WHAT YOU WILL DO
The answer must be an exact reprint of the lines from the one with "Screen dimensions: 404x276" through the final line of the data, with no pictures included.

RECORDS SUPPLIED
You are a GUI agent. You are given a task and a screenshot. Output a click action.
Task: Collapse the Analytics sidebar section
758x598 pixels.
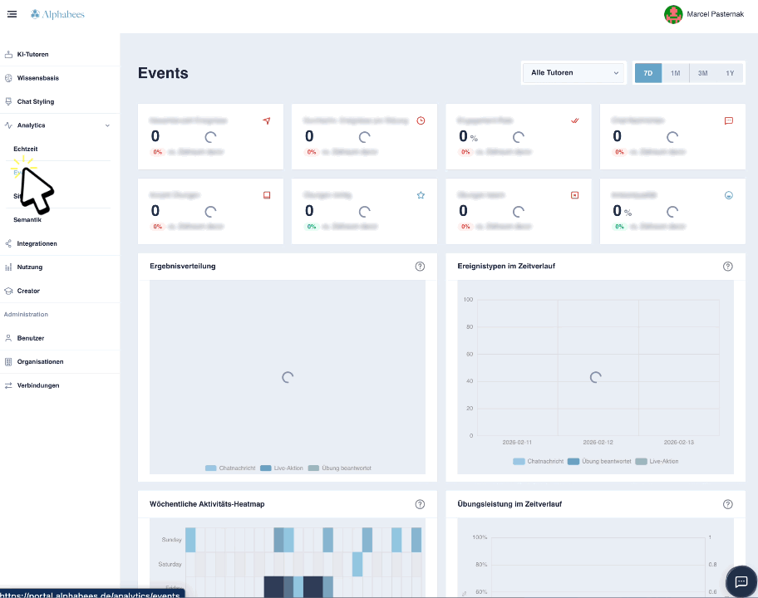pyautogui.click(x=107, y=125)
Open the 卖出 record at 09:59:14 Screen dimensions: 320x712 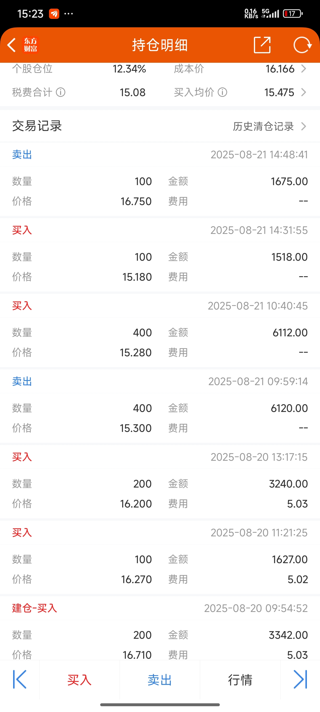pos(160,406)
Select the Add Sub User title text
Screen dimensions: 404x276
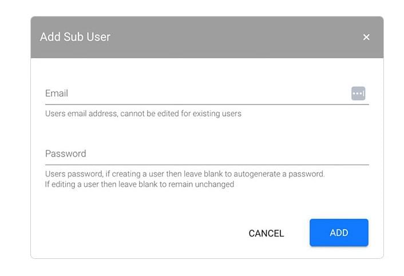pyautogui.click(x=75, y=37)
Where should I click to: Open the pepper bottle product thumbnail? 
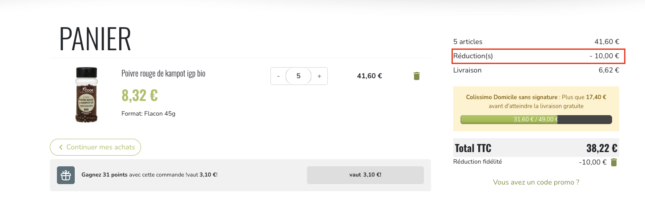(x=87, y=95)
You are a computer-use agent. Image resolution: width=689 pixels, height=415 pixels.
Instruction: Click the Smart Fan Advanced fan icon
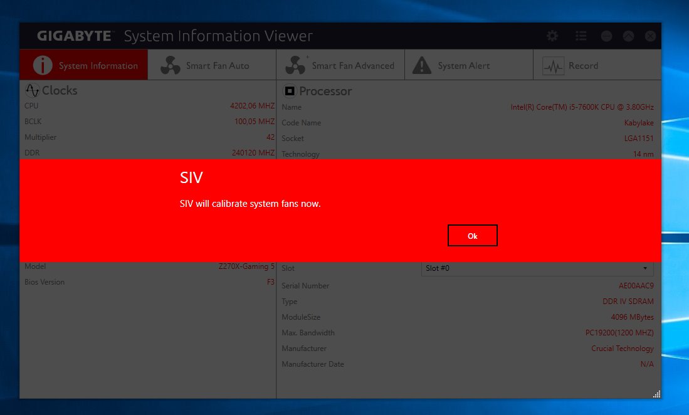coord(295,65)
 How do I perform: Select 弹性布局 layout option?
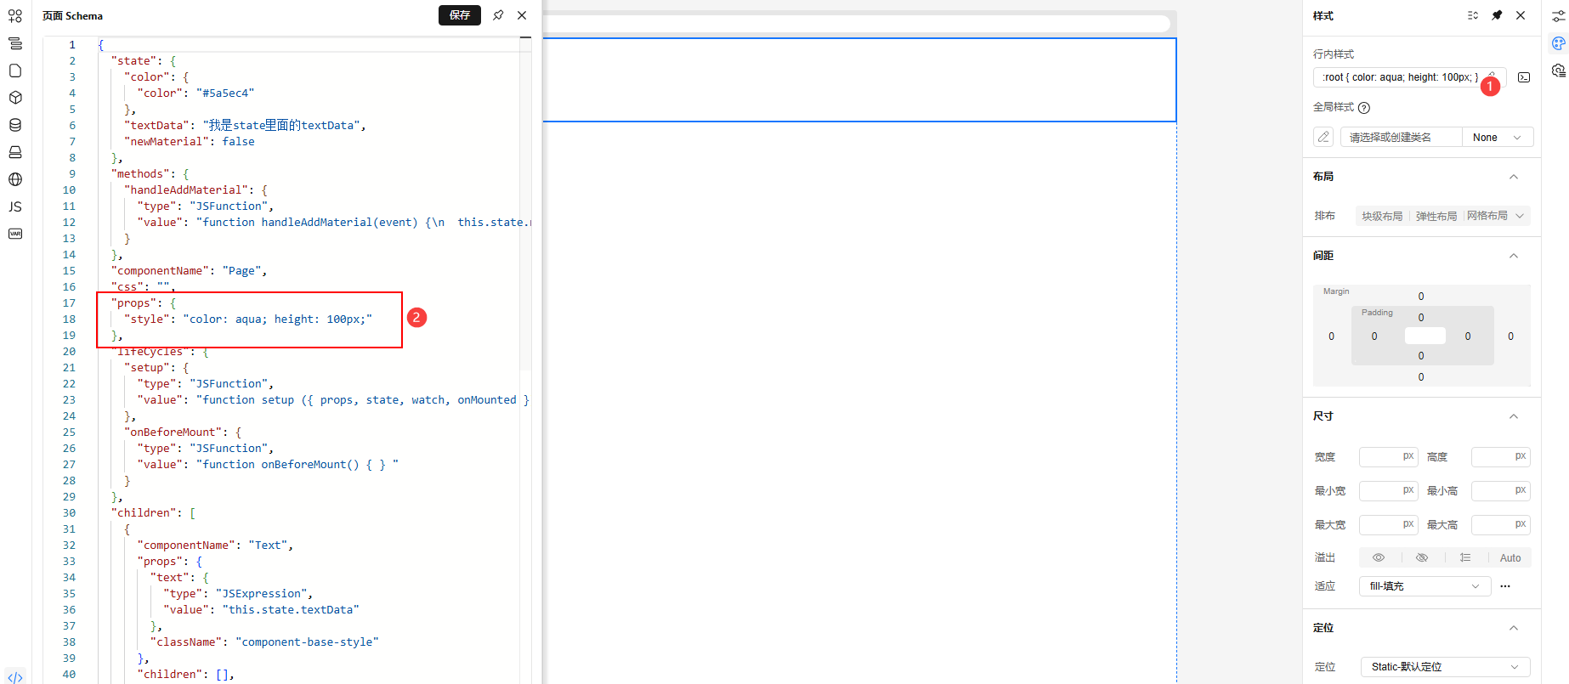tap(1436, 216)
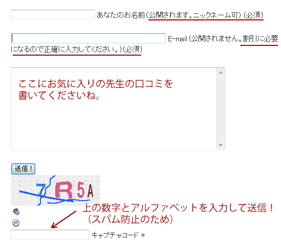This screenshot has height=246, width=281.
Task: Play the captcha audio speaker icon
Action: click(x=16, y=212)
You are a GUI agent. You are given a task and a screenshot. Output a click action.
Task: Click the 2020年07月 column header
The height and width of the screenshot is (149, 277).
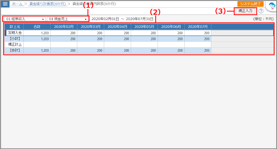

YOUR RESPONSE
Screen dimensions: 404x276
pyautogui.click(x=75, y=37)
Where should I click to: Open the pepper bottle product thumbnail? 
(x=87, y=95)
You are a computer-use agent. Image resolution: width=689 pixels, height=415 pixels.
Instruction: Click the Smart Fan Advanced fan icon
coord(295,65)
 How do I perform: Select 弹性布局 layout option?
tap(1436, 216)
This screenshot has height=246, width=281.
Task: Play the captcha audio speaker icon
Action: click(x=16, y=212)
You are a GUI agent. You are given a task and a screenshot. Output a click action.
Task: Click the 2020年07月 column header
The height and width of the screenshot is (149, 277).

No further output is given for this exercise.